Task to complete | An exact transcription of all the data is required, with every image removed.

Dataset entries Start Marker

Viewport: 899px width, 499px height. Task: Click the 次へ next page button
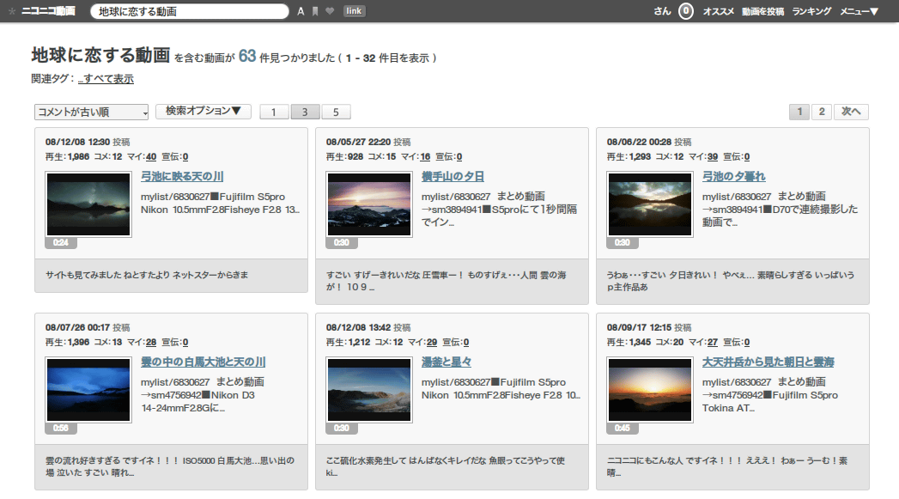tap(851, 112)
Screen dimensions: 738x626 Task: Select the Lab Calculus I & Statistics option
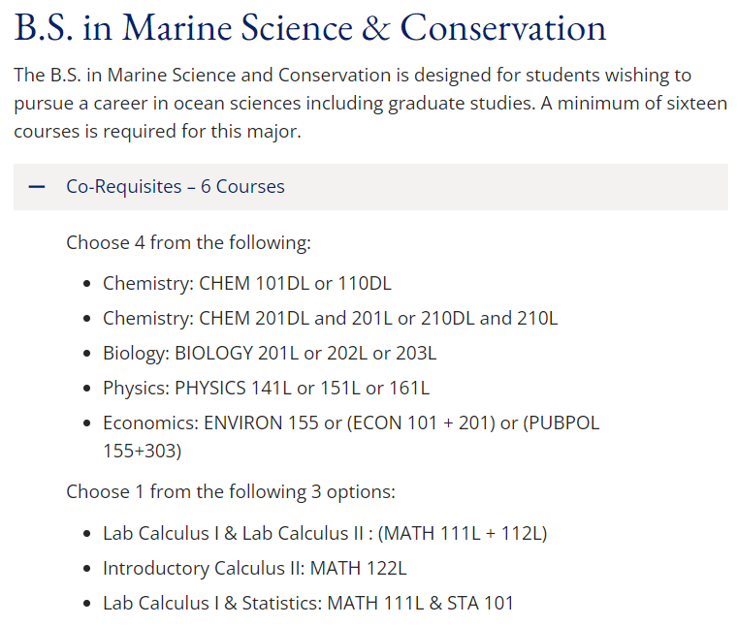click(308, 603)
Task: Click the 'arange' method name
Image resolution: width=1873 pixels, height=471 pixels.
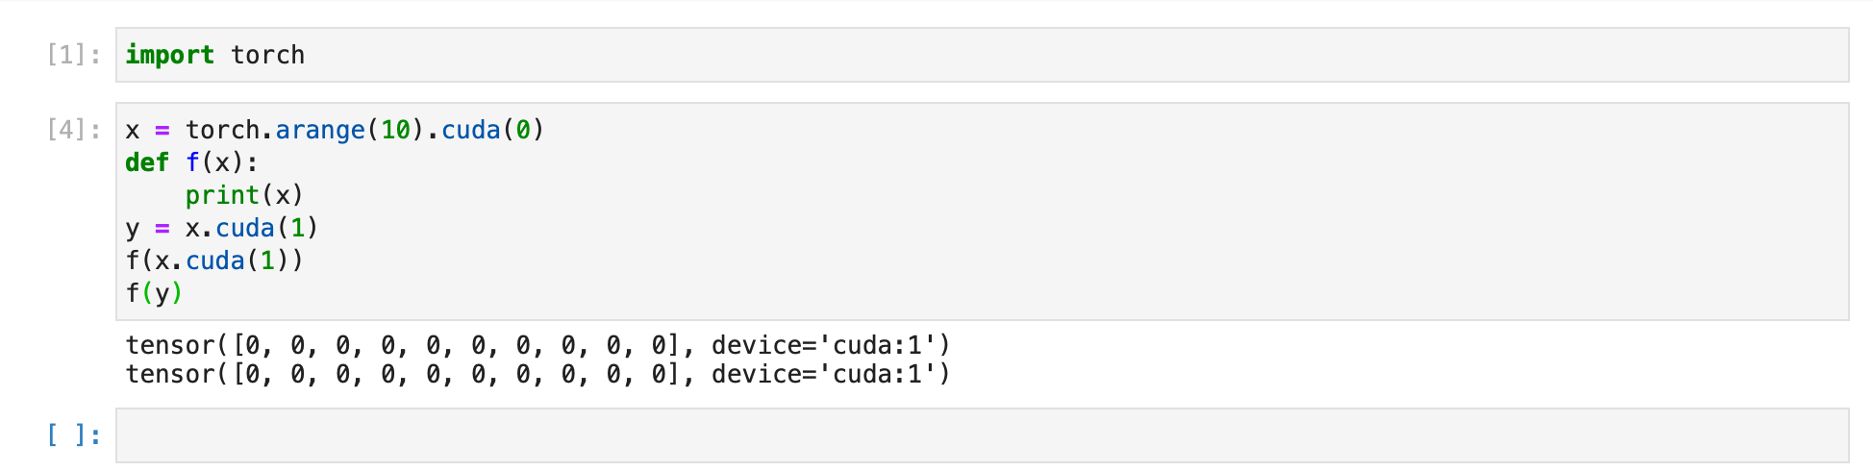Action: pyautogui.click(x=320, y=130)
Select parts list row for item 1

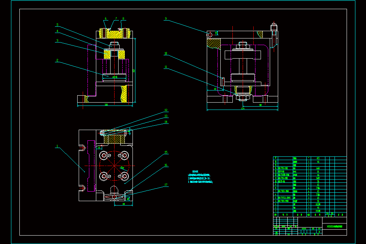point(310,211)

Dataset entries End Marker

Reply to the task |
Viewport: 899px width, 499px height. Task: Click the 次へ next page button
tap(851, 112)
Screen dimensions: 738x626 Task: Select the Lab Calculus I & Statistics option
click(308, 603)
Task: Click the 'arange' method name
Image resolution: width=1873 pixels, height=471 pixels.
Action: pyautogui.click(x=320, y=130)
Select parts list row for item 1

point(310,211)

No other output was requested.